About this exercise: Only lines below containing the string "agent" should be counted; please give that count by itself.

[Screenshot grounding data]

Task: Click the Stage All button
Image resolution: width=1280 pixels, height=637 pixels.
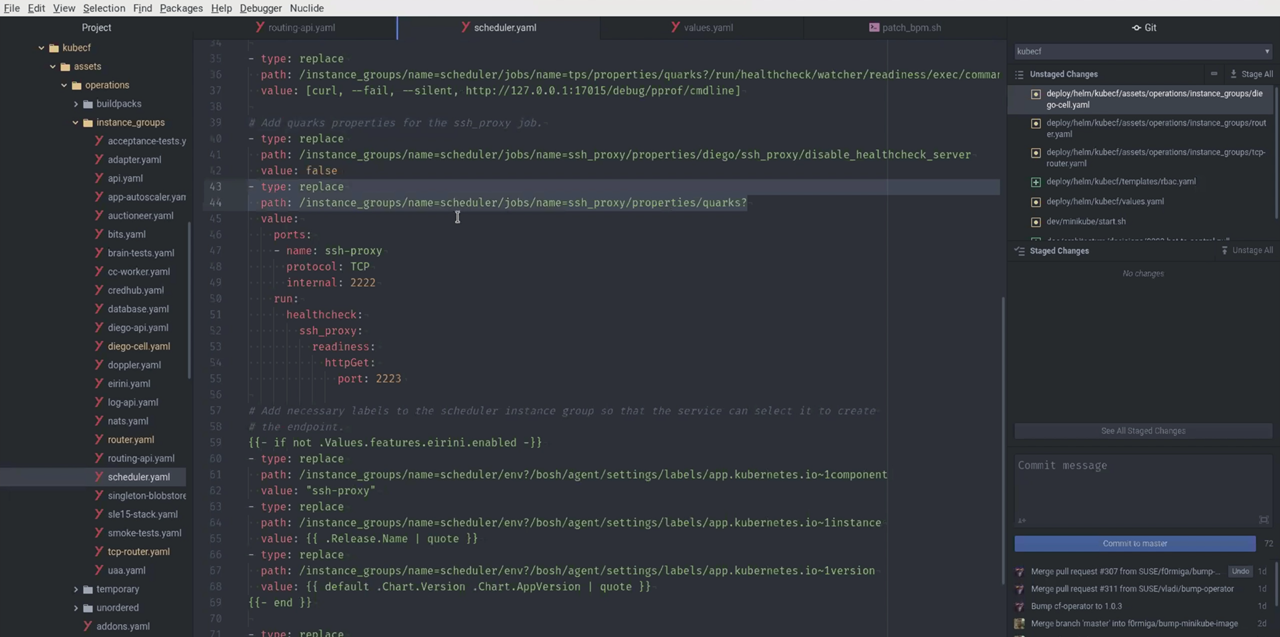Action: [1251, 74]
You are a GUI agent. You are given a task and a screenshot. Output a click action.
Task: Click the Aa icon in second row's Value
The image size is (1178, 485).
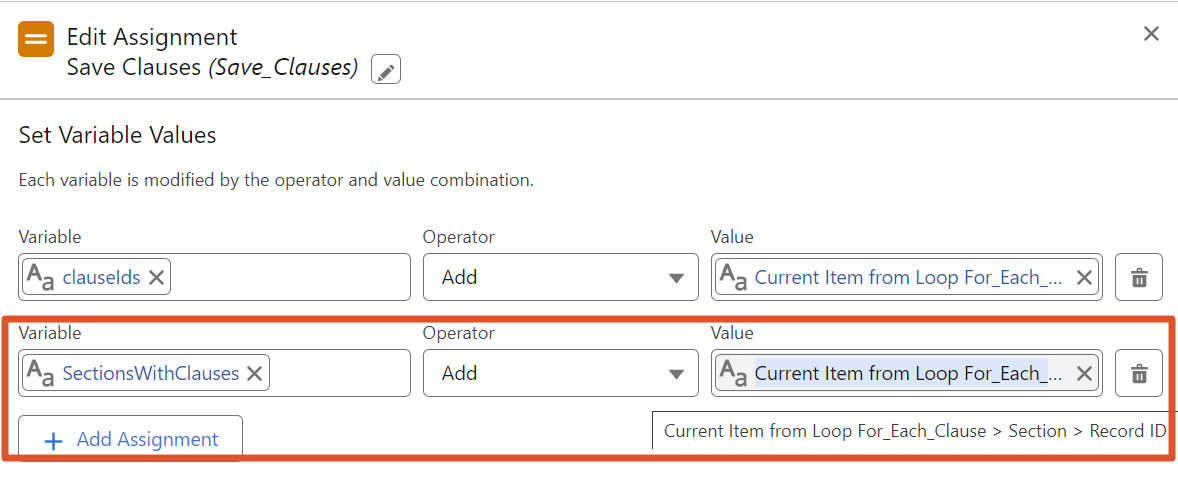pyautogui.click(x=734, y=374)
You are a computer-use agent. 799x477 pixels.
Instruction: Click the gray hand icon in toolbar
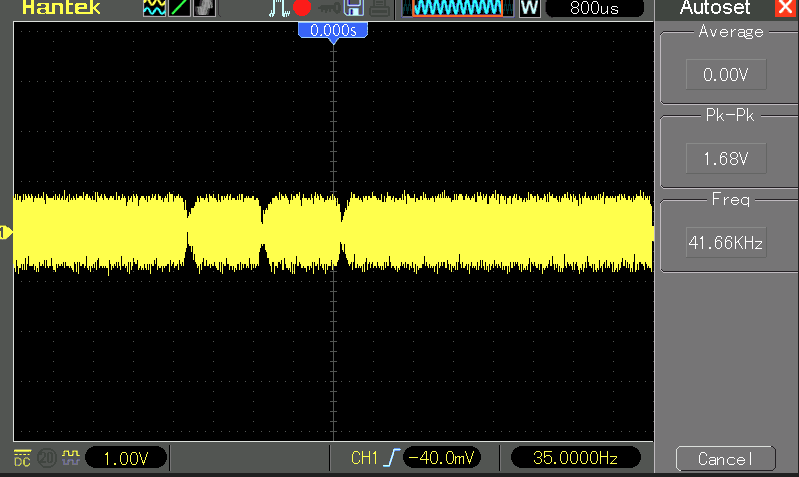click(x=205, y=9)
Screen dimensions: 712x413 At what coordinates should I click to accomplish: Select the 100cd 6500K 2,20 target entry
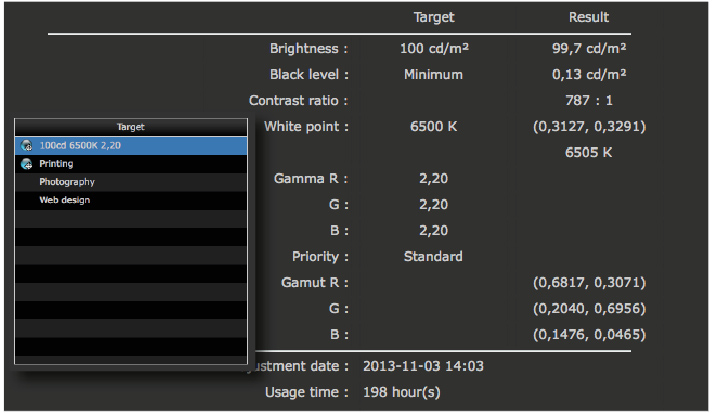click(x=80, y=145)
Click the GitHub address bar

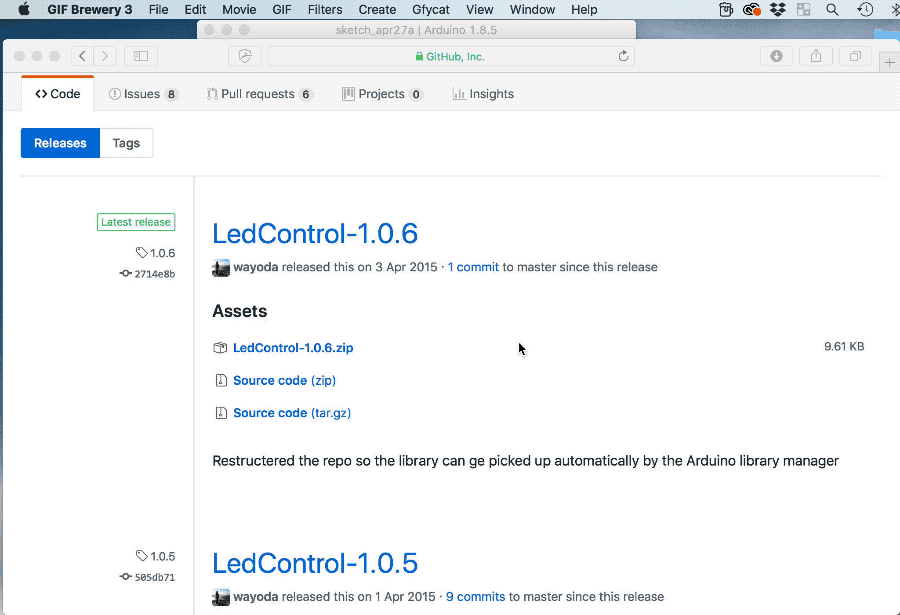click(450, 57)
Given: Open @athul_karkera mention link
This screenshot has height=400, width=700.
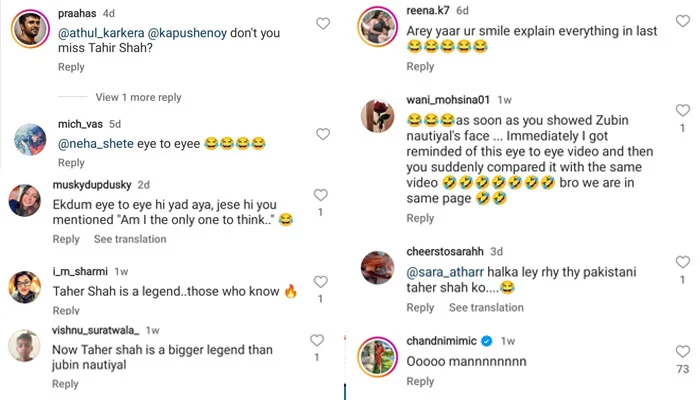Looking at the screenshot, I should (x=98, y=33).
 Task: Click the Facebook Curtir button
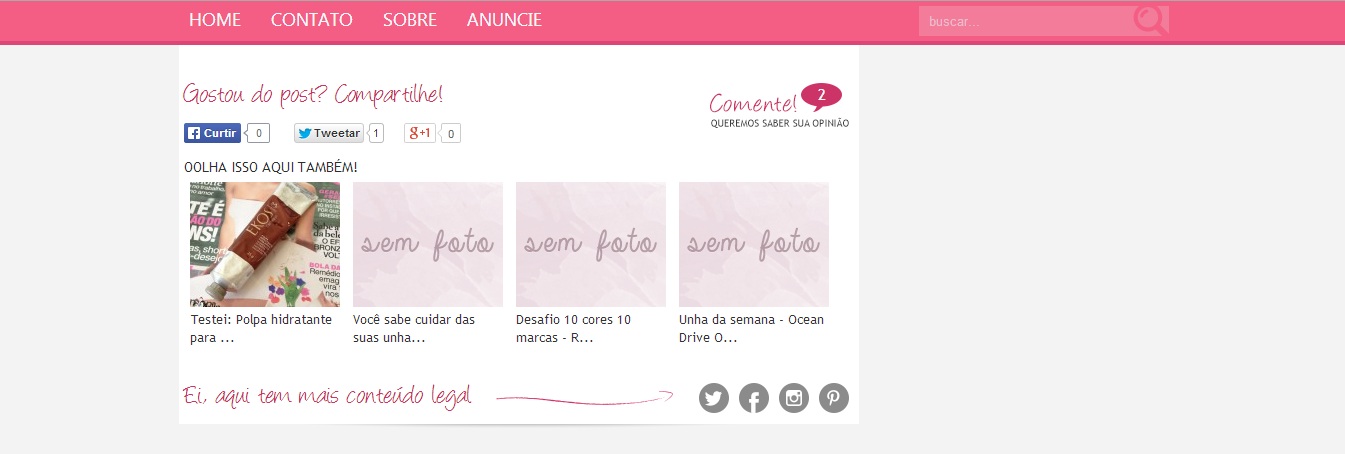(x=212, y=133)
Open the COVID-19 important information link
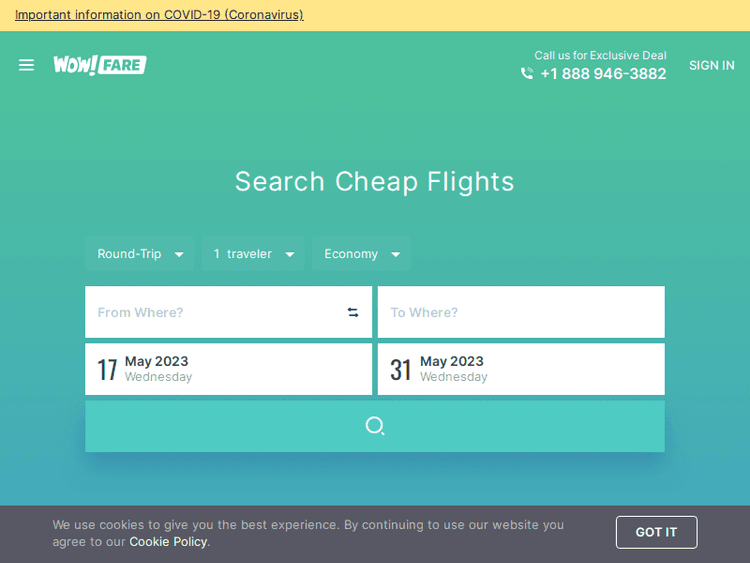 (159, 15)
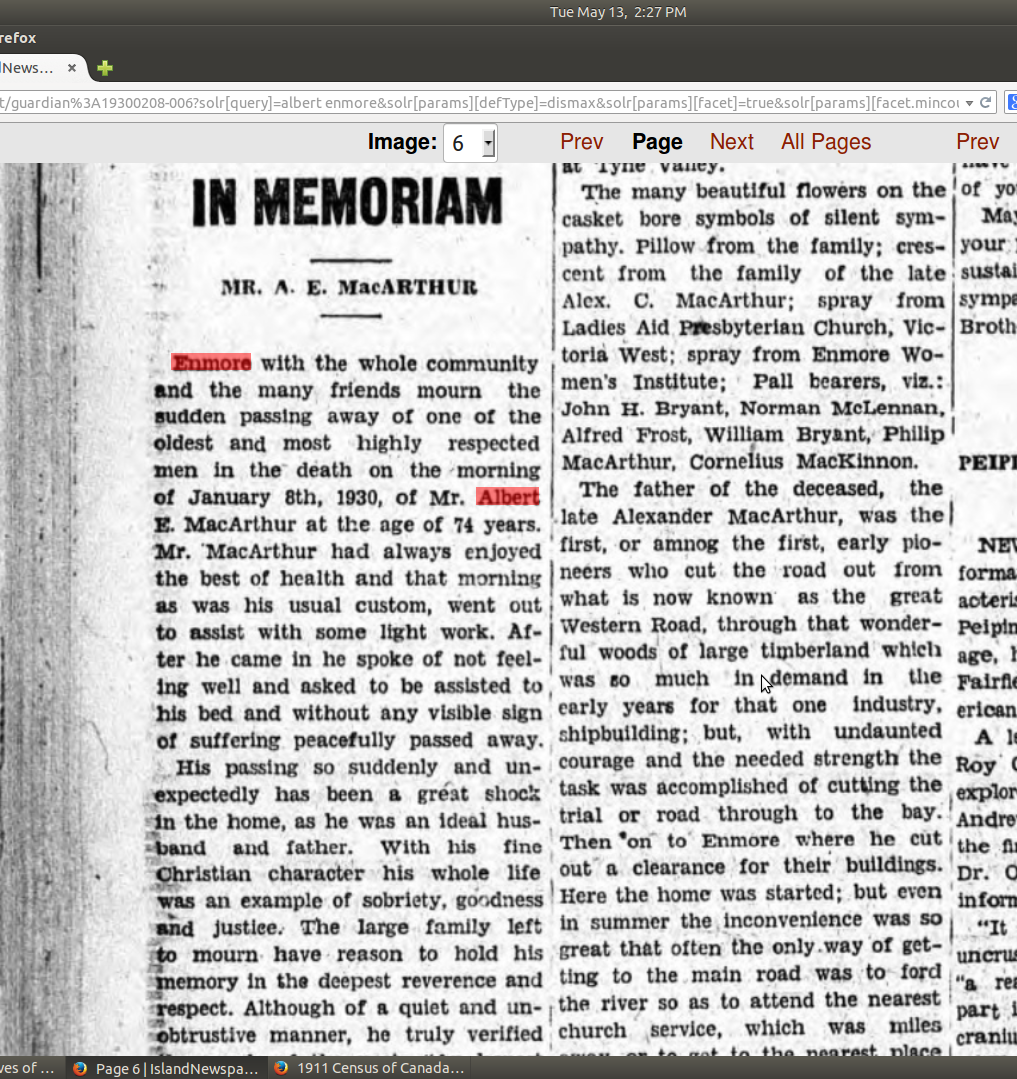Expand the URL history dropdown arrow
The height and width of the screenshot is (1079, 1017).
coord(969,102)
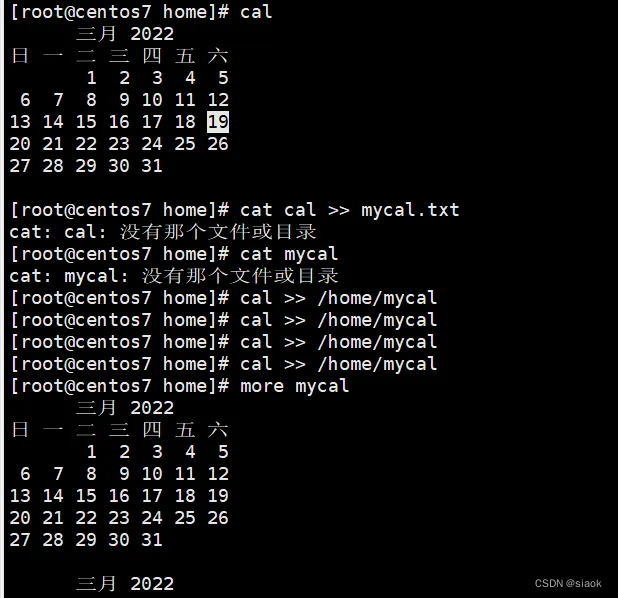Click the mycal.txt filename in cat command
Image resolution: width=618 pixels, height=598 pixels.
[x=410, y=210]
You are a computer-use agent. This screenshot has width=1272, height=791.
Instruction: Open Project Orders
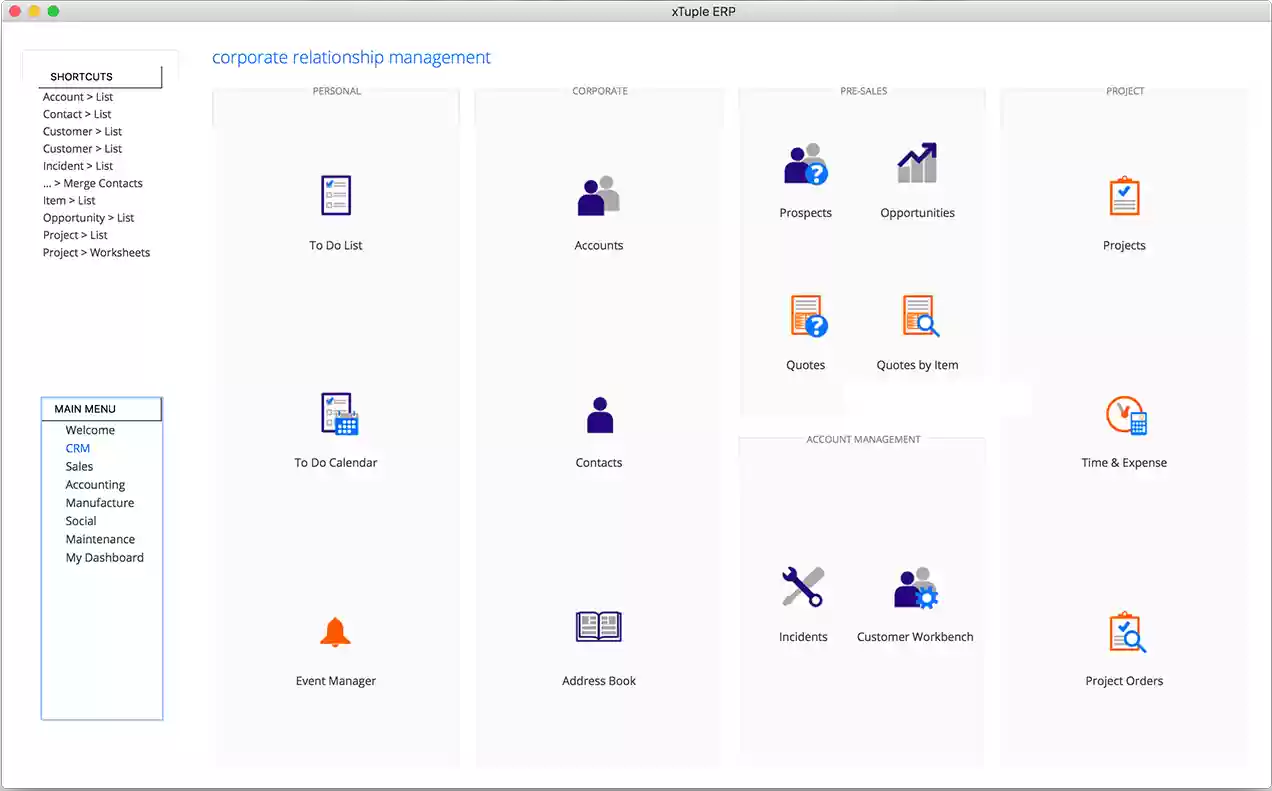pyautogui.click(x=1124, y=631)
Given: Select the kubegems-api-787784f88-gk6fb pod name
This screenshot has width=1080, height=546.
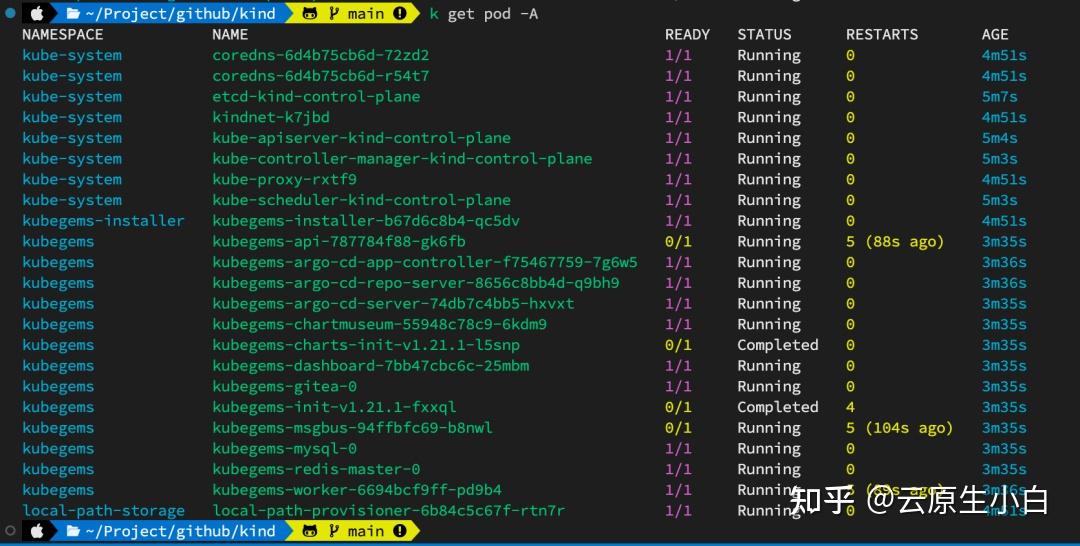Looking at the screenshot, I should pyautogui.click(x=339, y=241).
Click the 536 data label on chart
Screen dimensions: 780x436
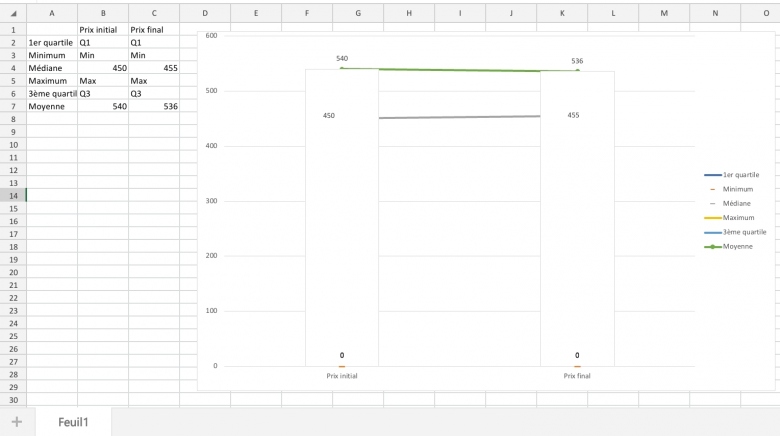[x=577, y=61]
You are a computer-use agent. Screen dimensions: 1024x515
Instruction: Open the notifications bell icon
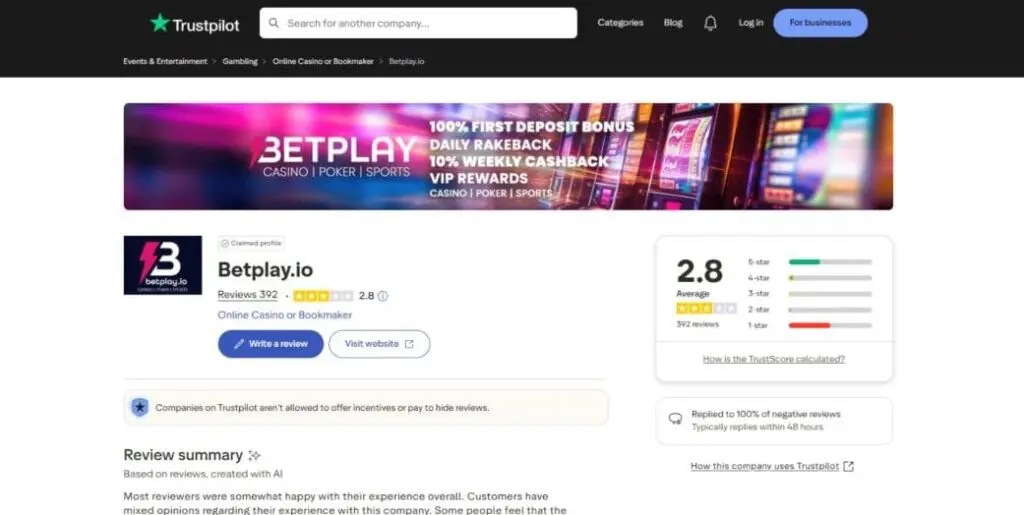[x=710, y=23]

Solved problem: 4